At a critical juncture just prior to the mass production of its first custom silicon, OpenAI has lost a foundational hardware pioneer. Clive Chan, a key engineer on OpenAI’s custom chip team, announced his departure on X, revealing that he has officially joined arch-rival Anthropic.
As the second hardware hire in OpenAI's history, Chan spent the last 30 months co-designing the company's proprietary silicon since joining in January 2024. While praising OpenAI's chip group as having "the best silicon design team in the world," Chan noted he "could not shake the urge to climb a new mountain from the base." He summarized his decision to join Anthropic with three pillars: talent, values, and ambition.
Chan's primary contribution at OpenAI was leading the design of a 10GW custom AI accelerator developed in collaboration with Broadcom, leveraging TSMC's 3nm process node. Chan had previously hinted that the chip would transition to mass production nine months after tape-out.

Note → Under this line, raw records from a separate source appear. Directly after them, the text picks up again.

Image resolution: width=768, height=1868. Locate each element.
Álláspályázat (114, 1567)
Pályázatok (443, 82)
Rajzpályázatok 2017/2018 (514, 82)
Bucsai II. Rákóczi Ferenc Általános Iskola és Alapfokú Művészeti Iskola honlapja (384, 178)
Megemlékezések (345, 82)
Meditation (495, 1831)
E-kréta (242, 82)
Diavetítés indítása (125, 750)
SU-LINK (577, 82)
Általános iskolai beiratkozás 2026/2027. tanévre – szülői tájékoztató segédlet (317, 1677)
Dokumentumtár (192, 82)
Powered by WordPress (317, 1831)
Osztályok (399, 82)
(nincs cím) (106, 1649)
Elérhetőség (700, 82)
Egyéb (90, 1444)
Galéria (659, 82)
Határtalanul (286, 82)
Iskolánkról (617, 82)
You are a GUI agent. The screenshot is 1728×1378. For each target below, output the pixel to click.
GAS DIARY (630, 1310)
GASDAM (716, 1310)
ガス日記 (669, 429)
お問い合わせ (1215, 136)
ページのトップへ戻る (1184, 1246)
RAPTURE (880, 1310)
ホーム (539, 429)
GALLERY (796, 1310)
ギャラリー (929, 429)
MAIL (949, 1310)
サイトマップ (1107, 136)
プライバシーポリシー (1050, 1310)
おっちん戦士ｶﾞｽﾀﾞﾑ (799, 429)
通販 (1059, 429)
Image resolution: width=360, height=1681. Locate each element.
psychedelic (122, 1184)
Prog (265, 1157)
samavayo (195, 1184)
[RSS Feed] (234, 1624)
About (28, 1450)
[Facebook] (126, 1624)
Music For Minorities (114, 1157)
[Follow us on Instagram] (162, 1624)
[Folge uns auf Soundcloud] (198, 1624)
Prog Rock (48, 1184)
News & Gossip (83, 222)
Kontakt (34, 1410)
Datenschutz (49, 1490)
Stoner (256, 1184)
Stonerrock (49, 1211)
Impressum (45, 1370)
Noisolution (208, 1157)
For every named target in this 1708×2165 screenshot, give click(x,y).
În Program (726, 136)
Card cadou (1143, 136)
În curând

With that milestone now imminent, Chan has elected to transition to his next venture, leaving OpenAI with a fully-realized hardware foundation.
Chan’s pedigree is highly distinguished. Prior to OpenAI, he spent years at Tesla working on the Tesla Dojo supercomputer team, co-designing the training ASIC software framework and datacenter architecture, reporting directly to Elon Musk. In early 2024, he joined Google TPU veteran Richard Ho to build OpenAI's custom silicon initiative from scratch. What began as a highly speculative unit has since matured into a robust 40-person chip-design powerhouse.
This high-profile defection is a massive win for Anthropic. While reports in April suggested Anthropic harbored custom silicon ambitions, their efforts were deemed early-stage and lacked dedicated leadership. By securing Chan, Anthropic is positioned to accelerate its hardware roadmap from conceptual exploration into execution, directly threatening OpenAI's early hardware advantage.
Industry reactions have been mixed. AI critic Gary Marcus noted that talent voting with their feet should make potential OpenAI IPO investors think twice, while others joked that OpenAI has become a pre-onboarding school for Anthropic. As both companies march toward staggering valuations, the war for silicon talent will only intensify.
[AgentUpdate Depth Analysis] The defection of Clive Chan highlights an accelerating trend among frontier AI labs: the transition from generic GPU clusters to highly specialized, custom ASIC hardware architectures. For the next-generation AI Agent ecosystem, compute efficiency and latency are the ultimate bottlenecks. While Nvidia's GPUs remain the gold standard for LLM training, running autonomous agents with continuous multi-step reasoning, real-time environment feedback loops, and multi-modal routing demands localized, low-latency, and cost-efficient custom silicon. By engineering custom accelerators, labs like OpenAI and Anthropic aim to dramatically optimize the unit economics of agent execution. Chan’s arrival at Anthropic will likely catalyze a new wave of hardware-software co-design specifically optimized for agentic workloads, reshaping the competitive landscape of systemic AI deployment.